The novelist and academic Marilynne Robinson brought alive a preacher's life in Gilead. Martin Wroe asks her where he came from

SURELY only predestination can account for the stellar success of Marilynne Robinson's novel Gilead. How else can we explain the universal, critical praise - and the Pulitzer Prize - that was given to a series of letters from a retired clergyman, the Revd John Ames, to his young son? Or that the 77-year-old Mr Ames, whose primary form of literary expression is the sermon, could be so beguilingly good that Calvinism itself appears to be worth a second glance?

And what, bar divine will, could bring several hundred readers of The Guardian - many with highly dubious religious creditworthiness - to deliver their testimonies on one of Robinson's rare London visits?

Someone has read Gilead four times, and is reading it a fifth. A Baptist minister has, like Ames, "a whole stash of sermons up in my attic". This novel, someone else says, has transformed his spirituality. "This is a book that talks about religion to non-religious people in powerful ways," another says. "It has reshaped my atheism." The book-signing queue snakes across the foyer, and, among her admirers, the clergy are legion.

"At least three ministers have said to me since I've been in England: 'I don't know what to do with my sermons,'" she laughs. "And the thing that breaks my heart is that we'll never know what is in them. Maybe some George Herbert is writing sermons, and will simply keep them and then burn them when the end comes."

On the other hand, maybe quite a few of them are best suited for loft insulation. "That's true," she laughs again. "I'm sure it's true."

Speaking the next day, at the offices of her publisher, Robinson gives answers that are thoughtful and consid­ered. And, when they have carefully completed the task of answering . . . they end.

In the ensuing silence you are left looking at this brilliant bibliophile, wondering if she knows you are still trying to process the subtleties of the answer, and wondering if, with one of her other minds, she is quiet­ly multi-tasking on a new tale set in late-1950s rural Idaho.

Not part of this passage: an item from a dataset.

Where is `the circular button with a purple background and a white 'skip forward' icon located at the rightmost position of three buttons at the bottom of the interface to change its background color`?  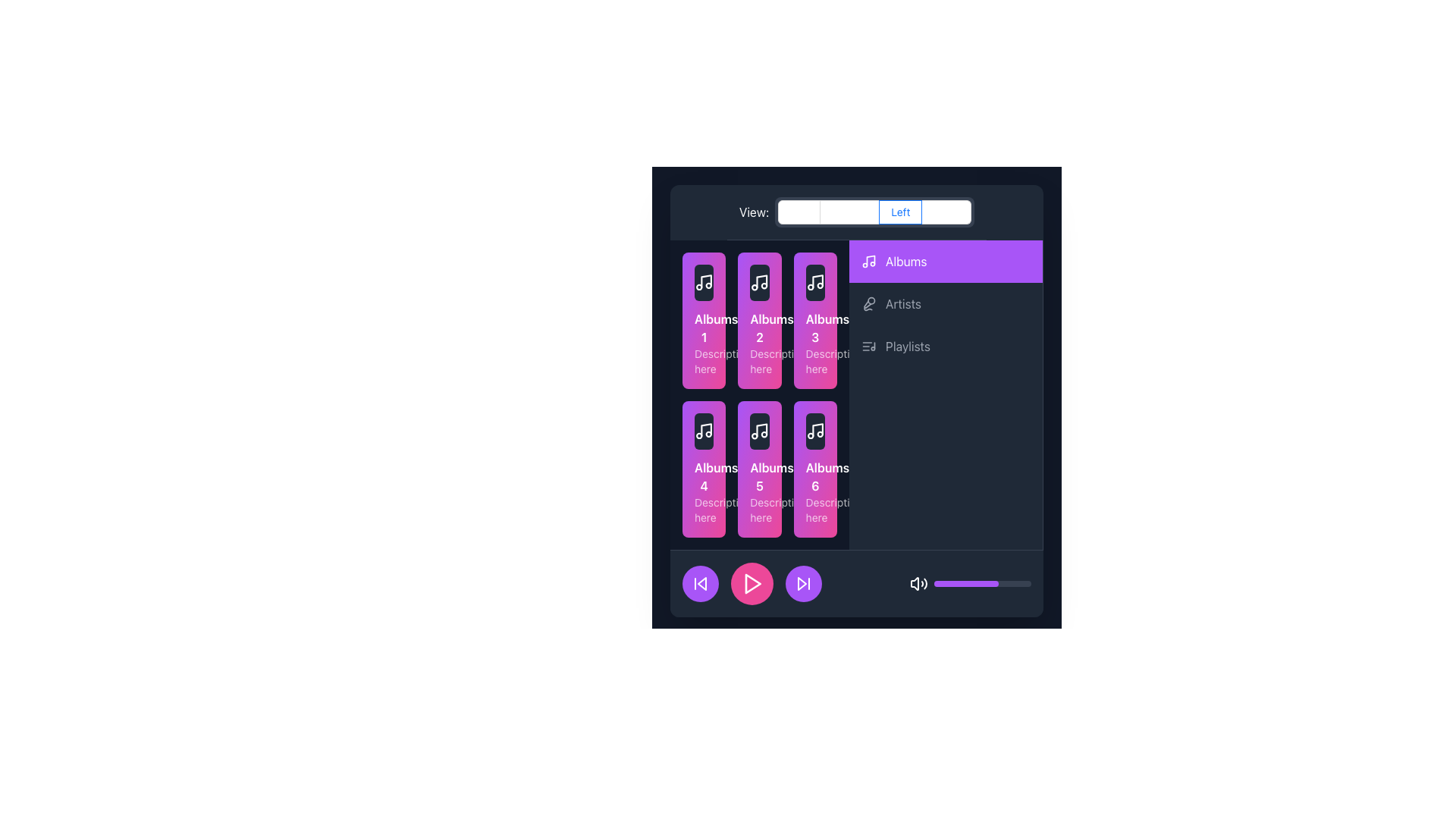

GILEAD, the last will and testa­ment of a Congregation­alist minister, John Ames, is ad­dressed to the seven-year-old son of his late-in-life wife, Lila, who is 30 years his junior:

If you're a grown man when you read this - it is my intention for this letter that you will read it then - I'll have been gone a long time. I'll know most of what there is to know about being dead, but I'll probably keep it to myself. That seems to be the way of things.

Robinson is, herself, a member of the Congregational United Church of Christ, in Iowa. An academic in a university town, she teaches litera­t­ure and creative writing as well as theology. This helps to explain the authentic tone of Gilead, and its companion, Home, set in the neigh­bouring family of Ames's lifelong friend, a Presbyterian minister, the Revd Jack Boughton.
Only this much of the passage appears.